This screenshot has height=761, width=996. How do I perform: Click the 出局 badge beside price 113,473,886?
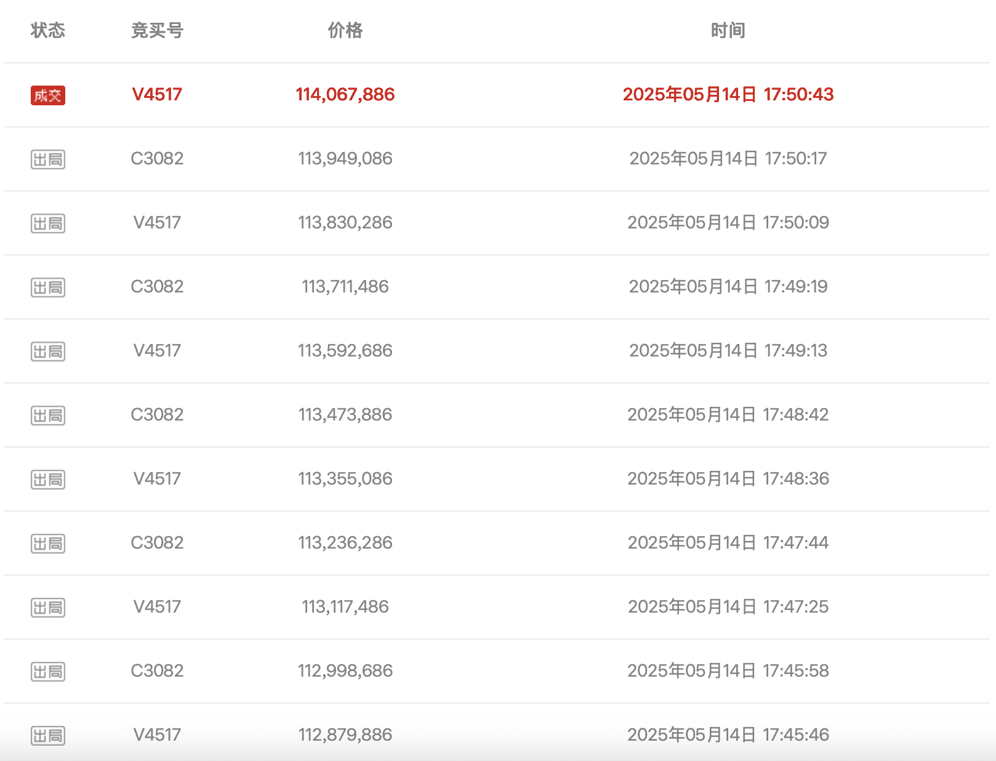48,416
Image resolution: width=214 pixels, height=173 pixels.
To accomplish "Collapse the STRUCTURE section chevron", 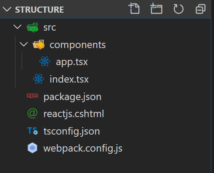I will 7,10.
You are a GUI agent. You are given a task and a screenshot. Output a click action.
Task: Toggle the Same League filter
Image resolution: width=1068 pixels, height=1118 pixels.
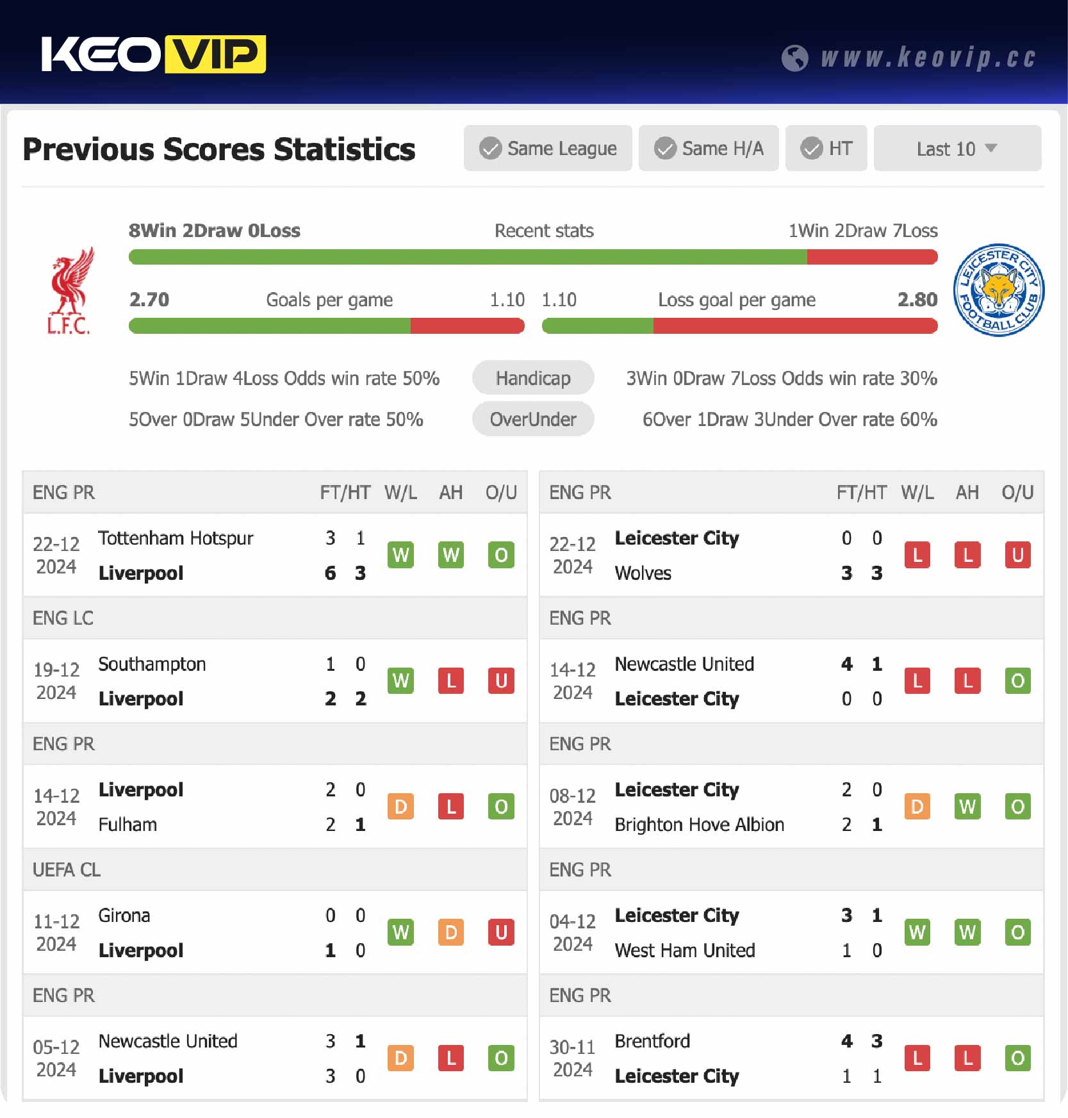click(548, 148)
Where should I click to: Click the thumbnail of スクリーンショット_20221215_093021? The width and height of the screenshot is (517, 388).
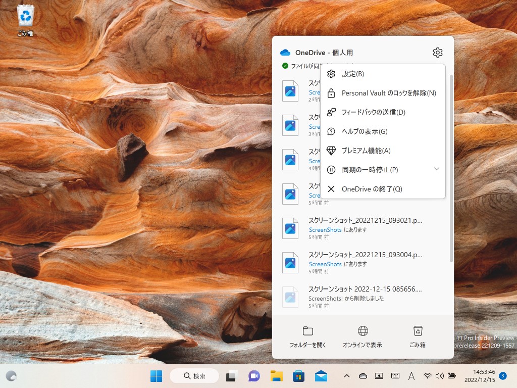(290, 228)
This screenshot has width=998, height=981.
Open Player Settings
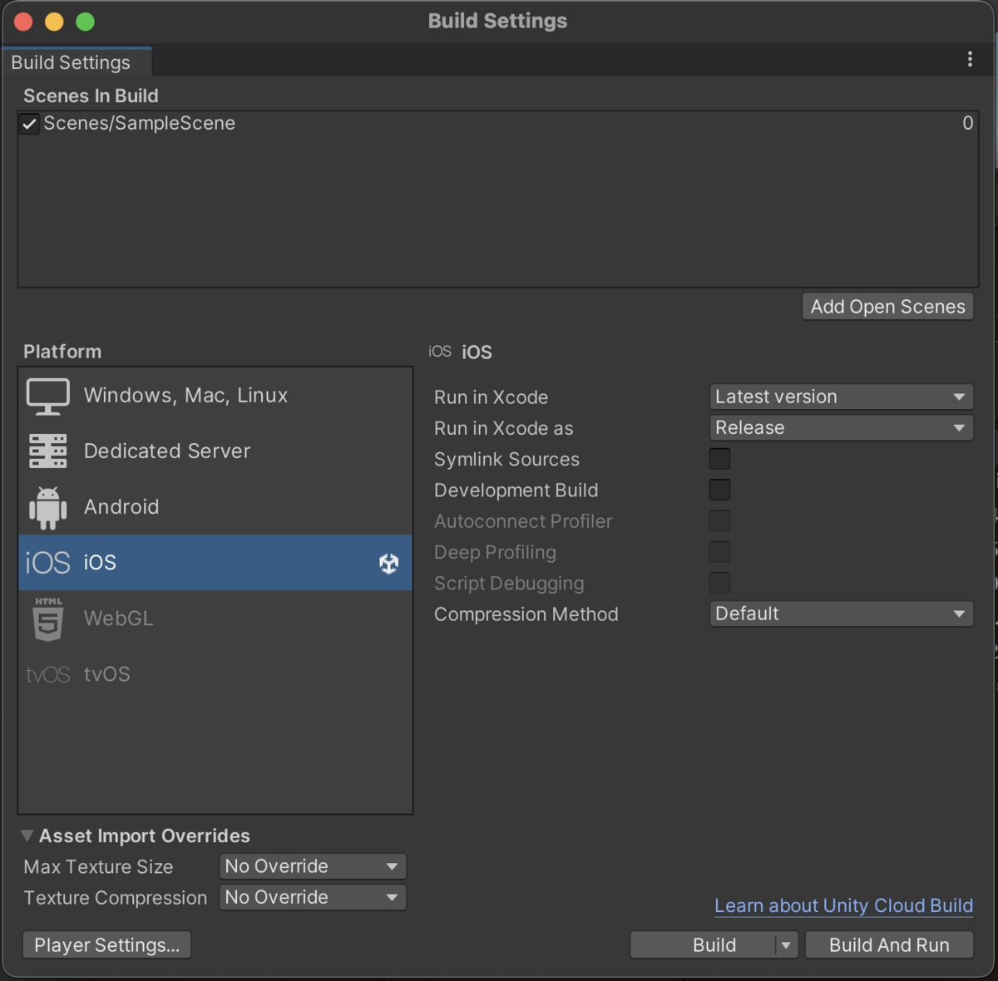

§ **DIRECTIONS**: The result should be a transcript of the lines from the line containing "Where should I" through the end of the listing above, exact, inclusive, and without pictures.

§ **ANSWER TO THIS EXERCISE**:
Where should I click to: Click the thumbnail of スクリーンショット_20221215_093021? The width and height of the screenshot is (517, 388).
(290, 228)
This screenshot has width=998, height=981.
Open Player Settings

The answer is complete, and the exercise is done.